A look at the proof suggests that the answer should be no—it makes crucial use of the fact that the canonical uniform structure on a metric space is generated by the $\varepsilon$-balls of radius $\frac{1}{m}$ for $m\ \in \mathbb{Z}^+$. I thus started looking at complete topological groups that were not first-countable for a counter-example, with no luck (topological groups because they provide easy examples of uniform spaces, and not first-countable because first-countable topological groups have uniformities generated by a countable collection of covers (and also because (I think?) first-countable topological groups are metrizable).)
Surprisingly, a quick Google search only pulled up one source that seems to mention this at all—Joshi in his Introduction to General Topology states (pg. 363)
Unfortunately, there seems to be no analogue of the Baire category theorem for complete uniform spaces.
but yet does not provide a counter-example either.
Also, I doubt this will make too much of a difference, but I would prefer the counter-example to be $T_0$. Finding an example of a highly pathological space that is, uhh, pathological, isn't exactly what I'm looking for.
Best Answer
Functional analysis abounds with such examples. There are many complete locally convex spaces which are countable unions of closed subspaces with empty interior. One such is the space of smooth functions on the line which have compact support, the test functions of L. Schwartz.
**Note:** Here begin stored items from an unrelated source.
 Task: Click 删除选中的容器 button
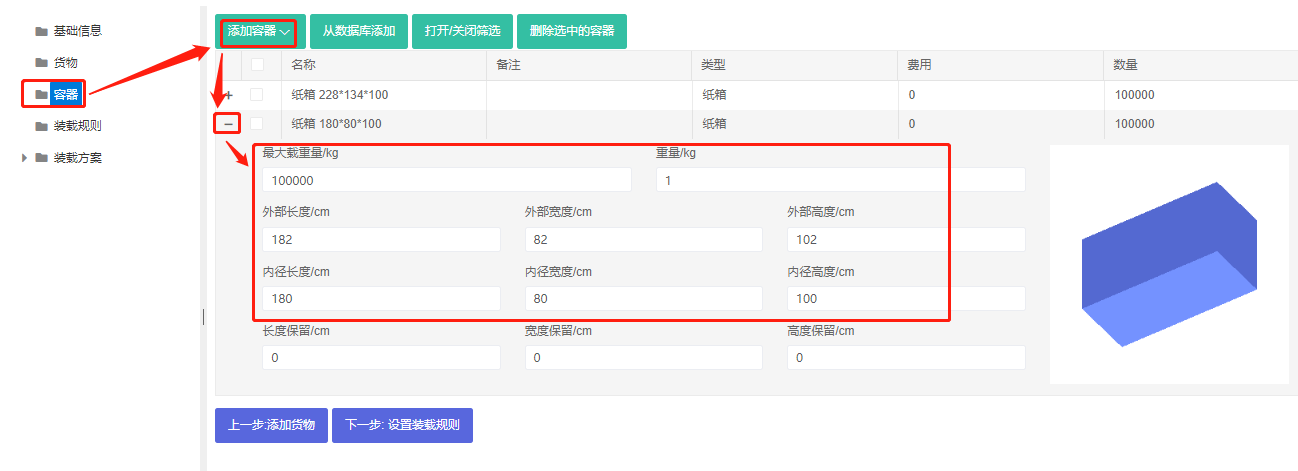coord(572,32)
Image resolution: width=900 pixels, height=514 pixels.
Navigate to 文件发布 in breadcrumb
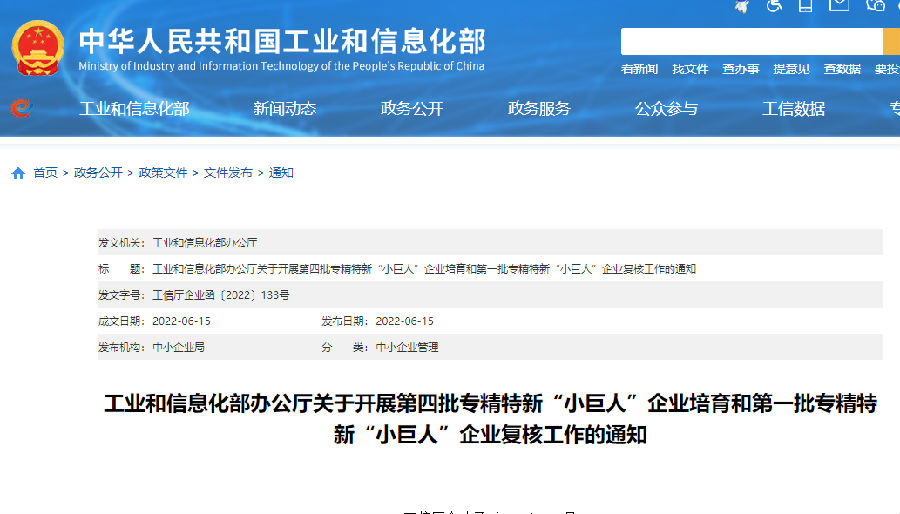click(x=228, y=173)
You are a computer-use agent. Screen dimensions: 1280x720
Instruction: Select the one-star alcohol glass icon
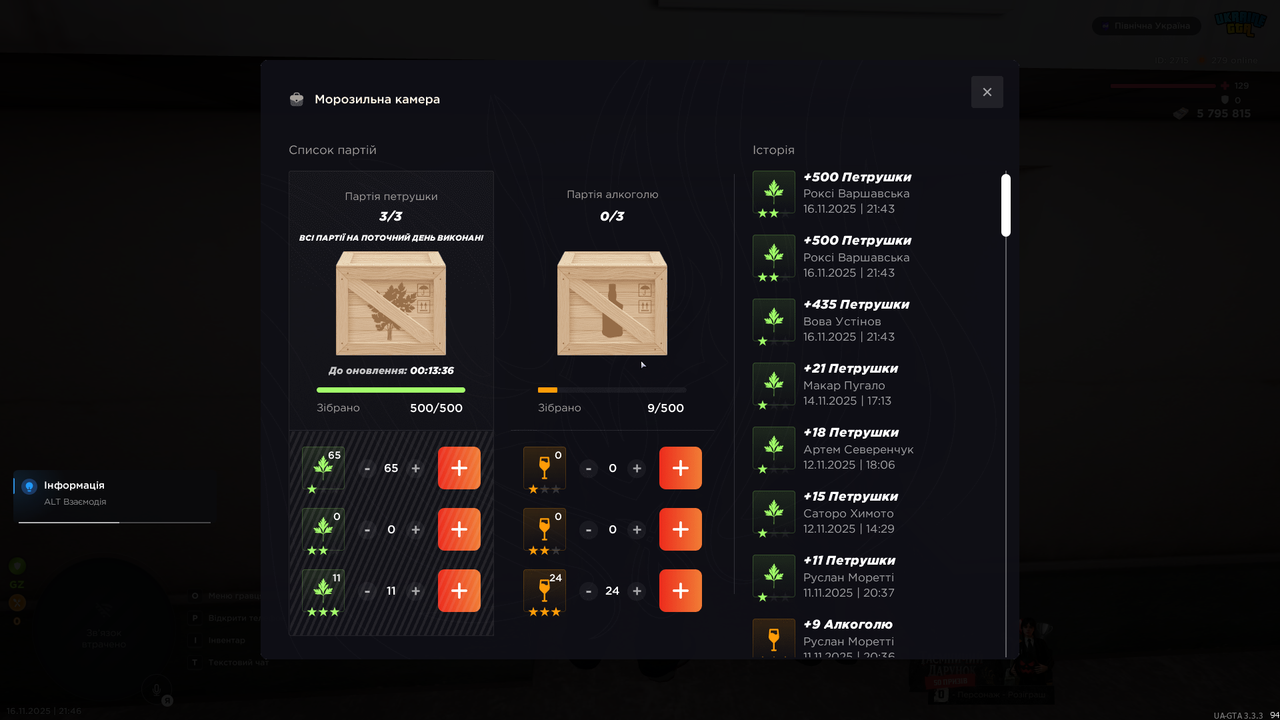click(x=544, y=467)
An even simpler one is the space of finite sequences with the locally convex inductive limit topology as the union of finite dimensional spaces.
Added as an edit: The completeness of the first space follows from the fact that it is a strict $LF$-space and these are complete by a result of Dieudonné and Schwartz, of the second from the fact that it is the strong dual of the (nuclear) Fréchet space of all sequences.